Bazı aileler yola çıkmadan pasaport veya AB kimliği gibi önemli evraklarını kontrol etmiyorlar. Bu evrakların süresinin geçtiğini ilk sınır kapısında fark ediyorlar. Sınırdan geçemediklerinde ise geri dönüp en yakın Türk Dış temsilciliğine gidip yeni evrak çıkarmak zorunda kalıyorlar.
Bazı ailelerde ise sürücü sadece kendi evraklarını kontrol ediyor. Diğer aile fertleri veya çocukların evraklarına göz atmıyor. Yolculuk esnasında aile fertlerinden birinde evrak süresinin geçtiği fark ediliyor ve ne yazık ki sınır geçişinde yine sorun yaşanıyor.
Yanına pasaport veya kimlik almadan yola çıkanlara da rastlanıyor. Bu kişiler de yolda gereksiz yere zaman kaybediyorlar.
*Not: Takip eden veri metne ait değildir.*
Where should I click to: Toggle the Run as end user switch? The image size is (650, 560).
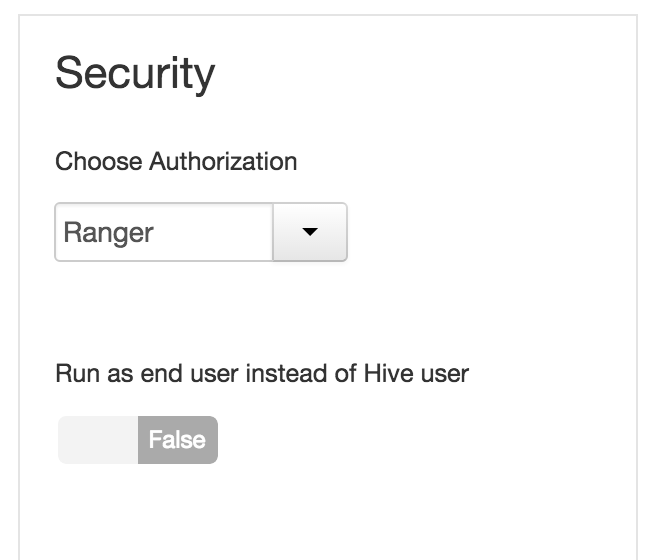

Ya yeni evrak çıkartmak zorunda kalıyorlar, ya da orijinal evrakların bir şekilde kendilerine ulaştırılmasını bekliyorlar.
Sırf yolda para harcamamak için evde yapılan ve çabuk bozulabilecek yemekleri yanına alan bazı aileler, havaların da sıcak olmasıyla sağlık sorunları yaşıyor. Bu geçmişte bir çok kez yaşandı. Bozulan yemekleri ailecek yiyenler yola devam edemeyip hastaneye kaldırılmak zorunda kalıyorlar.
Sırf yolda biraz durup dinlenmemek için (Bu zaman kaybı olarak görülüyor) yanına çok sayıda enerji içeceği alan bazı sürücüler hastanelik oluyor. Ardı ardına içilen bu içecekler bazı kişilerde sağlık sorunlarına yol açıyor. Geçmişte bir çok kez fenalaşanlar ve hastanede tedavi edilenler oldu.
“Yolu kısaltacağım” diye daha önce hiç geçmediği ve otoyol olmayan yan yollara sapanlar, ya yolunu kaybediyor ve tekrar ana yola gelebilmek için uzun zaman harcıyor ya da bozuk yollarda aracına zarar veriyor.
Bazı aileler yanlarına aldıkları bütün önemli eşyaları (Altın, para, kredi kartı, pasaport kimlik, cep telefonu) bir el çantasına koyuyor ve bunu da herkesin görebileceği şekilde aracın içinde bırakıyor. Hırsızlar çantayı kapıp kaçtığında aile hem seyahat evraklarından hem de para ve değerli eşyalarından oluyor. Bu olay ne yazık ki her sene yaşanıyor.